5年前、稚内市で自殺した今野匠さん。高校生だった巧さんは自殺を図った日、学校で教師から3時間に及ぶ指導をうけていました。遺族は、行きすぎた指導が原因として、裁判を起こしその判決が言い渡されました。
(匠さんの父・今野勝也さん)「匠もお母さんも悔しい判断をいただいたと…ただただがっかりしている」
稚内市の今野勝也さんです。判決の内容にショックを隠しきれません。
2008年7月、稚内商工高校に通う今野さんの息子・匠さんが、自宅で首をつって自殺しました。自殺は、学校祭の期間中で、匠さんが同級生への不満を携帯サイトに書き込んだことに対し、教師が匠さんを指導をした直後の出来事でした。指導は、6人の教師によって、およそ3時間に及び、最終的に停学の処分が言い渡されました。

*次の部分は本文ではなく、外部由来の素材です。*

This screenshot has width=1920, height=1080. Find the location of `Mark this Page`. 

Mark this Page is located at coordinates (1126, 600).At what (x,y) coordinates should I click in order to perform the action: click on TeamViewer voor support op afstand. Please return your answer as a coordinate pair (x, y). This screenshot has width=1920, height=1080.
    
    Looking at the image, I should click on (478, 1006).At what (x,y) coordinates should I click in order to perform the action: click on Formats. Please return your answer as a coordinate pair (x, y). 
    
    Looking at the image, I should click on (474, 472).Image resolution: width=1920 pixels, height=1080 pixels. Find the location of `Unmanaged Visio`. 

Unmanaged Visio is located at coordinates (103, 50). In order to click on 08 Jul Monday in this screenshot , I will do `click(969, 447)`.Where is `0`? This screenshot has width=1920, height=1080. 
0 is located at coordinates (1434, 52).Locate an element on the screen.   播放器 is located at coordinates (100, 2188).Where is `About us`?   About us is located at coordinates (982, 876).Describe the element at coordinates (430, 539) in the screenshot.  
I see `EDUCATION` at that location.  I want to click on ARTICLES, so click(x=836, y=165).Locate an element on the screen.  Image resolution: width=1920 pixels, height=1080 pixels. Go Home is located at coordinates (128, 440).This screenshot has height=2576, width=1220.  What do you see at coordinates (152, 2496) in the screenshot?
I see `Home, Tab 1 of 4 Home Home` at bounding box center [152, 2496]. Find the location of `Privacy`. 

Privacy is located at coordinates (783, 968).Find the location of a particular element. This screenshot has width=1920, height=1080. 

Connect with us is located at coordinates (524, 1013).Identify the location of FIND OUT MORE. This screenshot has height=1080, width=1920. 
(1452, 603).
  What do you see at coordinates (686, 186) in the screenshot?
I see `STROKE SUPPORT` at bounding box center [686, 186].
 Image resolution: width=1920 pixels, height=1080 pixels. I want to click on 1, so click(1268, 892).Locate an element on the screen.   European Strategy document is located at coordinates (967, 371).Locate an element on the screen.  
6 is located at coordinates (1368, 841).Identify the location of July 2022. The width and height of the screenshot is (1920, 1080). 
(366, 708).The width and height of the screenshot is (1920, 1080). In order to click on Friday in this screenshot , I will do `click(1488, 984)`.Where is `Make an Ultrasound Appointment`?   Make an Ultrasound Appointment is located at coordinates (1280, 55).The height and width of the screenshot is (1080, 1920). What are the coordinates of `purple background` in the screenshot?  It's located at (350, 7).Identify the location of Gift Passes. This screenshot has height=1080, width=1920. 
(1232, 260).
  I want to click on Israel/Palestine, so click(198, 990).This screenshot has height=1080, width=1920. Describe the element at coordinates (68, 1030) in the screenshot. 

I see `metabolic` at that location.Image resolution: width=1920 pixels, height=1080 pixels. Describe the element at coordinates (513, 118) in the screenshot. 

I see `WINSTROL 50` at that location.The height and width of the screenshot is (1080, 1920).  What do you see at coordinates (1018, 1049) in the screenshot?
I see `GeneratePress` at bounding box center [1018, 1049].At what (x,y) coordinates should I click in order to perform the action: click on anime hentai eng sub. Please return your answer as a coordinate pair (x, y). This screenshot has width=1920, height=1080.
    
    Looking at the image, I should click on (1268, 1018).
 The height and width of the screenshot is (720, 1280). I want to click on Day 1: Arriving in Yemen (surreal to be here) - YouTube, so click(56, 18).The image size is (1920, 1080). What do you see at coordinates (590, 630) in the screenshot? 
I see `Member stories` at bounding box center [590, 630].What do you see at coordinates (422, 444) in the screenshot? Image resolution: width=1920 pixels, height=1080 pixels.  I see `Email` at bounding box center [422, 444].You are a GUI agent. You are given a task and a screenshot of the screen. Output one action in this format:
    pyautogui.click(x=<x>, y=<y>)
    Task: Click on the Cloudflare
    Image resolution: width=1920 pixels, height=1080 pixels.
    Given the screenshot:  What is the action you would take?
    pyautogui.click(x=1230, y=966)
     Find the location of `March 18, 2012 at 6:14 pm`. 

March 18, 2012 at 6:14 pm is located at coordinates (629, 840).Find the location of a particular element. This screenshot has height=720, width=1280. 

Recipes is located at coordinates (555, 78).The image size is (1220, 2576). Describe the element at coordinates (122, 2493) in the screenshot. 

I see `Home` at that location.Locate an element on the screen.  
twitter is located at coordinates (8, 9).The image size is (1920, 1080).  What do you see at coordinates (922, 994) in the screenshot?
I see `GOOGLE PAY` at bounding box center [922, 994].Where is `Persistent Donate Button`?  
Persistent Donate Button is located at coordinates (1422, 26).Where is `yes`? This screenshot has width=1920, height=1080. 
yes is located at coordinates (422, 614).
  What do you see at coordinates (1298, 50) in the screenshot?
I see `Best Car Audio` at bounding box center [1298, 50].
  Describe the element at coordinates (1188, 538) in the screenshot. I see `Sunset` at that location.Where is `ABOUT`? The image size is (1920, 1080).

(勝也さん)「匠に何をしてくれたんだという思いだけ。どんな生徒指導の内容だったか」
匠くんが残した遺書です。荒々しい文字で書かれた「僕に停学は重すぎる」の言葉。「死ねと」「他の先生からはおまえは馬鹿かといわれました」
ノートには、指導の内容や停学処分に対するショックが書かれていました。
勝也さんはおととし、息子の死の真相を知りたいと、裁判をおこしました。不適切な発言や罵倒が、果たして教育と呼べるのかー。自殺は行きすぎた指導が原因だとして、およそ8700万円の損害賠償を求めたのです。しかしー
(田村記者)「道はこれまでの裁判で、匠くんの事情聴取の際に教師から不適切な発言はなかったなどとして、訴えを退けるように求めてきました」
また、当時インターネットを利用した事件が相次いでいて、重大性を認識させるには3時間の事情聴取も、必要だったと主張しました。そして、きょうの判決ー。札幌地裁は、教師の指導方法に不適切な面はあったとしながらも、違法性は無いとして、勝也さんらの訴えを退けました。
(勝也さん)「子どもって日本の宝です。私たちだけの宝じゃないんです。守ってあげなきゃ、いい方向に向かわせてあげなきゃ・・・大人の責任だと思います」
裁判所の判断は、教育のあり方についてまで、十分に議論されていないとして、弁護側は、控訴を検討したいと話しています。